Disposer d’une stratégie claire et d’une raison d’être est donc primordial. Ces dernières fonctionnent comme une cartographie permettant aux décideurs de prendre les bonnes décisions, même si les demandes des parties prenantes sont parfois contradictoires. C’est pourquoi j’ai lancé un large exercice participatif en 2019 pour définir notre raison d’être, une première dans l’histoire de Solvay.

Quel rôle joue le conseil d’administration dans l’implication des stakeholders ?

Le Conseil d’Administration assume plusieurs rôles essentiels : il définit la stratégie et choisit le mode d’organisation de la société, supervise le management et veille à la qualité de l’information fournie aux actionnaires et aux marchés. Il ne se substitue donc pas à l’équipe de direction dans l’implication avec les parties prenantes.

En revanche, le Conseil d’Administration contribue de manière constructive à l’engagement de Solvay vis-à-vis des parties prenantes, grâce à la diversité des profils des administrateurs : leurs origines, compétences, parcours professionnels, secteurs... Chaque administrateur apporte un regard complémentaire sur les initiatives de Solvay. Le réseau de contacts du Conseil d’Administration est aussi précieux à cet égard.

En conséquence, les perspectives apportées par les administrateurs et les questions qu’ils soulèvent sont une source d’amélioration de notre stratégie, un soutien en termes de réseau, et un facteur clé d’identification des risques.

J’essaie également de favoriser les contacts entre le conseil d’administration et le reste de l’entreprise. Le conseil d’administration est ainsi invité à rencontrer les employés, les chercheurs, les clients, … dans le cadre de ses réunions.

Quels sont les apports de l’implication des stakeholders pour Solvay ?

L’implication des parties prenantes, c’est en quelque sorte « aller plus lentement pour aller plus vite ».

Cela consomme certes du temps et de l’énergie, mais c’est devenu essentiel au succès de l’entreprise. Les avantages non-financiers auront à leur tour des répercussions financières positives.

L’union des différentes parties prenantes transparaît d’ailleurs clairement dans la raison d’être de Solvay : « lier les personnes, idées et éléments pour réinventer le progrès ».

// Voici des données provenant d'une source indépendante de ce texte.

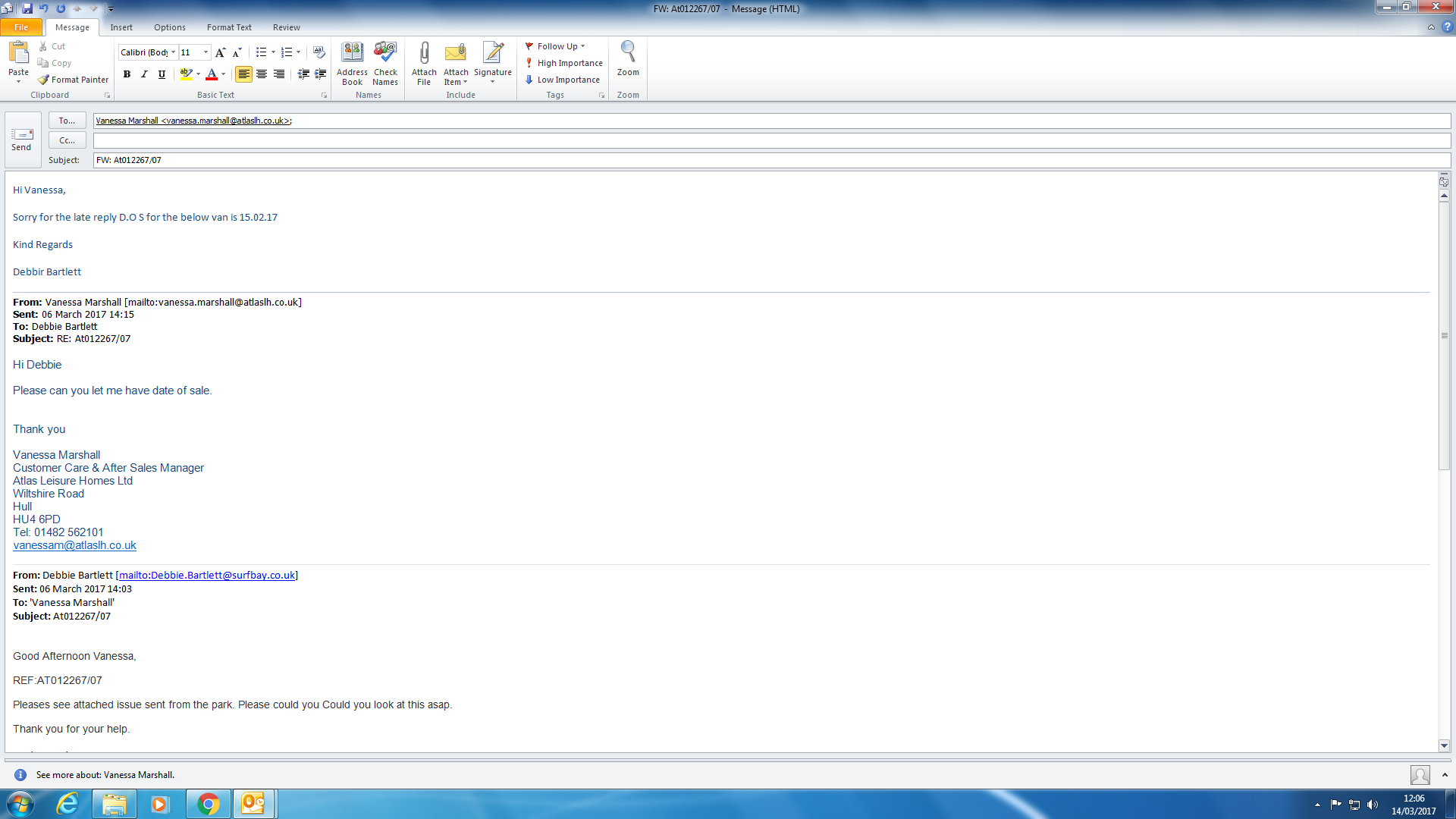
Task: Click the Attach File paperclip icon
Action: 424,55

Nous le voyons encore plus en période de crise : rester étroitement connectés à nos clients et fournisseurs nous a permis d’optimiser notre allocation de capital et de ressources. Par exemple, durant la période de la pandémie de la COVID-19, il y a eu une pénurie importante de matériaux dans la chaîne d’approvisionnement des membranes de dialyse, dont dépendent les vies de nombreux patients. Solvay a pu garantir l’approvisionnement de ces membranes grâce à ses contacts rapprochés avec ses fournisseurs, clients et opérateurs logistiques.

En somme, il s'agit de comprendre des voix qui peuvent être différentes de la nôtre, et de se remettre en cause pour devenir meilleurs, voir l’avenir avec sérénité et dans un intérêt commun et durable.